TASK DETAILS: Work out how many lines of the listing below hold the word "will", and give that number only.

THE DATA:
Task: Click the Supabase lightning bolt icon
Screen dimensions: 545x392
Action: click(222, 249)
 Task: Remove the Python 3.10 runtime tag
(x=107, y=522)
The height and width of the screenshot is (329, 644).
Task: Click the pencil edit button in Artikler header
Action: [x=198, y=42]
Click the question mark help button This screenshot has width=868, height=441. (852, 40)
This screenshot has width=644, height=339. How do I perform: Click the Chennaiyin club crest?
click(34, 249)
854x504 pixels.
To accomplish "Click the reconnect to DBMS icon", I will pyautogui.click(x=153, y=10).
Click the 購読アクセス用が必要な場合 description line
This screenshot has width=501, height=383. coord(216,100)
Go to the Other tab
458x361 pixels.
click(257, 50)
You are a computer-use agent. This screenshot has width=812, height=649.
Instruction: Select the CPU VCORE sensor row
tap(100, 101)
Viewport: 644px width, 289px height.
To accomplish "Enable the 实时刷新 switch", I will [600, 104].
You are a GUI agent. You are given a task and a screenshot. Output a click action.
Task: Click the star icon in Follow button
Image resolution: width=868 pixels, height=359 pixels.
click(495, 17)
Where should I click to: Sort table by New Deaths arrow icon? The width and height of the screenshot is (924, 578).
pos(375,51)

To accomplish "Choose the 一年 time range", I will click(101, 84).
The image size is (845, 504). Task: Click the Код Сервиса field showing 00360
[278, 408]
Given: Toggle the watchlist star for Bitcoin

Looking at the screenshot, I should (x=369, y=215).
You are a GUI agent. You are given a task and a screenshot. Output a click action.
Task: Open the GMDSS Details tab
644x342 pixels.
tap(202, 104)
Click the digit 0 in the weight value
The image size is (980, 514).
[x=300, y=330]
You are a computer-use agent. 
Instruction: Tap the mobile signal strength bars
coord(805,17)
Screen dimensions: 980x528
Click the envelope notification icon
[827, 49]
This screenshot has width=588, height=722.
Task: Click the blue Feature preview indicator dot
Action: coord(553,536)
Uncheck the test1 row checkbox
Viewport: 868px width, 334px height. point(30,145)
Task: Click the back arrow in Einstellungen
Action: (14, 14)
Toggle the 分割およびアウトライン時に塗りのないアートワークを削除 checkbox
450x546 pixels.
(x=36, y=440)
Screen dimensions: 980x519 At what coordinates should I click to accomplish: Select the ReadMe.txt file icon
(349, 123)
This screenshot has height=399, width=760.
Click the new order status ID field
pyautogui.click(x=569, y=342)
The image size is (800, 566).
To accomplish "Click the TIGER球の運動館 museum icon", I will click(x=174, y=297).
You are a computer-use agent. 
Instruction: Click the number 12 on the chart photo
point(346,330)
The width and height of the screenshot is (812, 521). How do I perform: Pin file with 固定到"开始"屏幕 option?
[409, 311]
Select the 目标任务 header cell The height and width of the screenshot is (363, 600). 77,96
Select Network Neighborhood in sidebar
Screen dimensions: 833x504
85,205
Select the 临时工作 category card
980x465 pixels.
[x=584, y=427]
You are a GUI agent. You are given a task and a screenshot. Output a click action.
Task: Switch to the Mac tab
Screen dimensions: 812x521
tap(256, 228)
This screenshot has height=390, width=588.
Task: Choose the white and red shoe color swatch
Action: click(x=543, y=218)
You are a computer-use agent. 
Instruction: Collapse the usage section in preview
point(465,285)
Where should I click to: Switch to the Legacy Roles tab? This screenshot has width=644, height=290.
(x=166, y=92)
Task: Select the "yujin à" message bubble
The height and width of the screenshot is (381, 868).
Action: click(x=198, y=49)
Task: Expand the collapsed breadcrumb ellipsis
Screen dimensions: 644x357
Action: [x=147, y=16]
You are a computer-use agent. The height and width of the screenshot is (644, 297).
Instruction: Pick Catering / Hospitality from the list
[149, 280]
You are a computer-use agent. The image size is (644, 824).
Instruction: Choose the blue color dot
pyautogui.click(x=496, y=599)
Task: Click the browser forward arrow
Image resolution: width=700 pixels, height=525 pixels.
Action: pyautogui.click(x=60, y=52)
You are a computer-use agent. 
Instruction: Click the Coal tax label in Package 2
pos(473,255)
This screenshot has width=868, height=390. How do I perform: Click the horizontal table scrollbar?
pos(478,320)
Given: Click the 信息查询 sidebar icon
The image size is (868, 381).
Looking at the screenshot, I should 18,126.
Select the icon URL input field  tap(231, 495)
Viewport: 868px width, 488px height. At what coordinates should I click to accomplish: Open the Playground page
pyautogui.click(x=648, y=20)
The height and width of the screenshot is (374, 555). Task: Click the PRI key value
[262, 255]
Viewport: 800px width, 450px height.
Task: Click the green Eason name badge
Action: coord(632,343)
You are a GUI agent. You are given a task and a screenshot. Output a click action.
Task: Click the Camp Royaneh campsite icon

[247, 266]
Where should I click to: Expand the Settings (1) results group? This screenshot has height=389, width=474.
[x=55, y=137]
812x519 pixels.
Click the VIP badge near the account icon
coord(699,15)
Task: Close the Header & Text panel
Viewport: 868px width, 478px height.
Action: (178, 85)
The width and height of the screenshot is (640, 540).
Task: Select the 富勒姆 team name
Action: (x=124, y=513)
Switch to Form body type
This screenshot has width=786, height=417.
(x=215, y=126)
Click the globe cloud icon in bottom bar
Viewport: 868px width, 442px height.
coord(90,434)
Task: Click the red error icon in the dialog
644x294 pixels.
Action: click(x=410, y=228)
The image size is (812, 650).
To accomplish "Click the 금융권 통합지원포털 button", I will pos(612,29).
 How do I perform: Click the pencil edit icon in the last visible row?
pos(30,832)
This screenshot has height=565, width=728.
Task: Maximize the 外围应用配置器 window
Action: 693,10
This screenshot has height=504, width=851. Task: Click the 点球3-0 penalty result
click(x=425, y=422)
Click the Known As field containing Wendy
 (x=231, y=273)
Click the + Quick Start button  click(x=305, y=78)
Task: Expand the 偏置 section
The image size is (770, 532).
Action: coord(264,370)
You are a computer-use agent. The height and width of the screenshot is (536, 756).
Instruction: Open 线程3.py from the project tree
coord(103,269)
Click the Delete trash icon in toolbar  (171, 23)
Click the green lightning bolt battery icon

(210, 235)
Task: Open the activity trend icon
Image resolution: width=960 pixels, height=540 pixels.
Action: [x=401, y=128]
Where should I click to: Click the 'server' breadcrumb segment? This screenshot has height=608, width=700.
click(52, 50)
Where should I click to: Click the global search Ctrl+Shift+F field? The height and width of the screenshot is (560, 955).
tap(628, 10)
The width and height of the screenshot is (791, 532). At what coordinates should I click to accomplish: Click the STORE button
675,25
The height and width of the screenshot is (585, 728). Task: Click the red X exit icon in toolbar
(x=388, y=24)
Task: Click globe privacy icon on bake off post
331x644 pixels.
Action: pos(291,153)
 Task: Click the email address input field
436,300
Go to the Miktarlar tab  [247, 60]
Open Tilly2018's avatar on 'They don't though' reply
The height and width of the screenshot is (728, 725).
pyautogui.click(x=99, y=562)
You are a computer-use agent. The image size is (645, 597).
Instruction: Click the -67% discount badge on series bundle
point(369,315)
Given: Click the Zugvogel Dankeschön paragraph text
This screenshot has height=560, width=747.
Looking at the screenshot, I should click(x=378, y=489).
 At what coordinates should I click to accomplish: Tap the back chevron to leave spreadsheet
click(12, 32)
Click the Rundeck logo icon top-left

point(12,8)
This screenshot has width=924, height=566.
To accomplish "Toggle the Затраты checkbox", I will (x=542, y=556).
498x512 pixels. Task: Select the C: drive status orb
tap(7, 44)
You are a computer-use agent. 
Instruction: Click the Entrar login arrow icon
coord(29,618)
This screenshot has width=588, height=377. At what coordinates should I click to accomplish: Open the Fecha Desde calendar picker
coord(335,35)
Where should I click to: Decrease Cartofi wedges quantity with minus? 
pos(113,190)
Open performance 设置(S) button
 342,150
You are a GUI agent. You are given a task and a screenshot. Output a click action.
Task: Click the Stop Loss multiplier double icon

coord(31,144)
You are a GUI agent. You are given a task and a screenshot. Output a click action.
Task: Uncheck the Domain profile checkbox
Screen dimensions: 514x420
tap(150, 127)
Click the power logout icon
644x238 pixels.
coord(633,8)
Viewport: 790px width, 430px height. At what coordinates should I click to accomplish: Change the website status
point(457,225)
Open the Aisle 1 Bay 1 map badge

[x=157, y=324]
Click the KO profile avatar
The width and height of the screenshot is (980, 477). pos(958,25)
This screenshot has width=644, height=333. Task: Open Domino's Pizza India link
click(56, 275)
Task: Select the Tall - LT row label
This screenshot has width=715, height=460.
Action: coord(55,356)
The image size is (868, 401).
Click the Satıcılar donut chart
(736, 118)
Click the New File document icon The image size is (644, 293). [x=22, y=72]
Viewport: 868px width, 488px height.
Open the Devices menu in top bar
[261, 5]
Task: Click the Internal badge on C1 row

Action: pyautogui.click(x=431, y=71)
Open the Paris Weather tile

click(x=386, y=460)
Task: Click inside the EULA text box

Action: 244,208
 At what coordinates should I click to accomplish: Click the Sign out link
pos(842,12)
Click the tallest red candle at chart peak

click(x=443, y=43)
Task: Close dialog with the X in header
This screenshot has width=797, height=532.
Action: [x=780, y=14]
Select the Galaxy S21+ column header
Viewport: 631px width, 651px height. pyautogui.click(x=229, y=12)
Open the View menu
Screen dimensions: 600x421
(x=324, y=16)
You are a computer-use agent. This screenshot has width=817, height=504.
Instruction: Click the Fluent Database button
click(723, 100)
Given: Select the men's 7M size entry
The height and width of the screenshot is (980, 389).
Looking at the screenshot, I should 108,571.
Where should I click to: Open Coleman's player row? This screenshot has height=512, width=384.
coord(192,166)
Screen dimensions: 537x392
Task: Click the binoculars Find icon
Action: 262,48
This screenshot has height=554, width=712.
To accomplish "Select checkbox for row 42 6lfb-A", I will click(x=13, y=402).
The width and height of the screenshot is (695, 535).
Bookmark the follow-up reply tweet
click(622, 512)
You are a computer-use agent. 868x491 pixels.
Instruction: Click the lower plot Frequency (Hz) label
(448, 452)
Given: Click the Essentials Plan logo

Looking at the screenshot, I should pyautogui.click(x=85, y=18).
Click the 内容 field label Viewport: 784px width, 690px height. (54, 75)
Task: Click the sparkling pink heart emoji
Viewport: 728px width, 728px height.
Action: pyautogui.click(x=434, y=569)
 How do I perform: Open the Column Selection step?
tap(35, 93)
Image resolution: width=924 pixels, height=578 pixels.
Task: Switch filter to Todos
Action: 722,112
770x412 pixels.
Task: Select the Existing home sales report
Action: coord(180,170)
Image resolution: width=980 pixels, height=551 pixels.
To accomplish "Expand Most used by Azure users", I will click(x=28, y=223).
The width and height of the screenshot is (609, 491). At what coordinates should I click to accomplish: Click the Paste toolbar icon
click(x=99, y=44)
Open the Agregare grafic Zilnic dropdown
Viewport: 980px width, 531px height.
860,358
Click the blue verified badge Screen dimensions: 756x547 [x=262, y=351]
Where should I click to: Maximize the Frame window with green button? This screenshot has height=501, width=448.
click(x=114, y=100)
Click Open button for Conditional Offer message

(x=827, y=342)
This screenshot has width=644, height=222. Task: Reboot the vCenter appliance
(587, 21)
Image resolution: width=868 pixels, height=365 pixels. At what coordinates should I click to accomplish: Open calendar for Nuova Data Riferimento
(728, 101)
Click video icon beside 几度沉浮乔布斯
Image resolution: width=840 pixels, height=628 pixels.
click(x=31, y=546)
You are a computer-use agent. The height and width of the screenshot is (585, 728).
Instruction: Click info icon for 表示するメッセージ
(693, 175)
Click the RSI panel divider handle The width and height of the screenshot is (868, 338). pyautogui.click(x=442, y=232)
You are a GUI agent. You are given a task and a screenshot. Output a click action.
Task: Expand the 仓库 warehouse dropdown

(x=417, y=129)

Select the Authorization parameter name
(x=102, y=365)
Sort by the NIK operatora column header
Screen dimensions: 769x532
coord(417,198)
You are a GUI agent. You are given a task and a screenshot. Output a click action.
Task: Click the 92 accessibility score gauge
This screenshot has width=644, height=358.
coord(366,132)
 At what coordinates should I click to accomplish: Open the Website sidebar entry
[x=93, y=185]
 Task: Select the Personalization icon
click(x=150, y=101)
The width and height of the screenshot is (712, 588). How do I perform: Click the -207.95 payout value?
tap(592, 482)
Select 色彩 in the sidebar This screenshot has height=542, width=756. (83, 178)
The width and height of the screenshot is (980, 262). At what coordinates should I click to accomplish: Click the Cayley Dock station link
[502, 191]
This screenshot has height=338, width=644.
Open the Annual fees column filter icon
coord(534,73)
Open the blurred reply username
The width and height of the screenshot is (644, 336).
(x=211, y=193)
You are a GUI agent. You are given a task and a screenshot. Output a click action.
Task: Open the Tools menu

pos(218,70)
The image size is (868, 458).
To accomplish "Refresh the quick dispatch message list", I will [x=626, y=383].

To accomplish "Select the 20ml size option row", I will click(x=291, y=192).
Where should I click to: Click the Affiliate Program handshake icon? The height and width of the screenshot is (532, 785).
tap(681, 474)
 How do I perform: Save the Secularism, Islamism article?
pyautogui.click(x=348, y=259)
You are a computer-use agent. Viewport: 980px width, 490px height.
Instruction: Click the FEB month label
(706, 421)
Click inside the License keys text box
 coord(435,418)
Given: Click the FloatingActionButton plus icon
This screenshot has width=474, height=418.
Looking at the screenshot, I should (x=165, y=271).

RESPONSE FOR THIS EXERCISE: 10